Salary of €250,000 proposed for new Garda commissioner
Post dogged by controversy will be advertised internationally, and pay could be increased
Former Garda commissioner Nóirín O’Sullivan. The current commissioner’s salary is €180,613. Minister for Justice Charlie Flanagan is keen to begin recruiting for the vacant role. Photograph: Alan Betson
The next Garda commissioner would be entitled to a salary of €250,000 under a proposal expected to be agreed by the Government today.
Minister for Justice Charlie Flanagan is to bring a memo to this morning’s Cabinet meeting seeking approval to initiate a recruitment process for the role, including an increased pay packet.
However, The Irish Times understands the role will be advertised internationally at a salary of €250,000, up from the current salary of €180,613. It had been speculated that the salary could be increased to €350,000.
The Policing Authority was tasked with conducting an international examination and preparing a job specification for the Department of Justice.
The authority recently made a recommendation to increase the salary to mirror that of other police forces. The chief constable of the Police Service of Northern Ireland is paid €219,521 while the chief constable of London’s Metropolitan Police Service receives total remuneration of some €300,000.
The authority agreed a figure of €250,000 but Government figures are thought to be willing to review the salary again if pay is a barrier to attracting candidates. The competition will be run by the Policing Authority, which will make a recommendation to Government for acceptance or rejection. The process is expected to take up to six months to complete.
Former commissioner Nóirín O’Sullivan retired as commissioner last September following a series of controversies in the force. Her predecessor Martin Callinan also resigned under pressure over his handling of allegations about the Garda made by whistleblowers.

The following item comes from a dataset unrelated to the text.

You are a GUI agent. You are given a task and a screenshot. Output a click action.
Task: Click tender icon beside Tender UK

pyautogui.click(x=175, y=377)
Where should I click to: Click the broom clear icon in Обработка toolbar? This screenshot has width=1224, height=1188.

Mr Callinan stepped down in March 2014, at which point Ms O’Sullivan became acting commissioner. After an open international competition and parallel international headhunt she emerged as the successful candidate.
She was appointed to the post proper in November 2014, but the controversies that had dogged Mr Callinan’s term worsened under Ms O’Sullivan.
The role is currently occupied by Dónall Ó Cualáin in an acting capacity.
There have been some calls for the recruitment process to be postponed until the Commission on the Future of Policing in Ireland reports.
The commission, chaired by Kathleen O’Toole, is examining the future structure of An Garda Síochána and is due to report in September next year.
Ms O’Toole had contacted the Minister for Justice urging Mr Flanagan to wait, but he has insisted there should be no delay in making the appointment.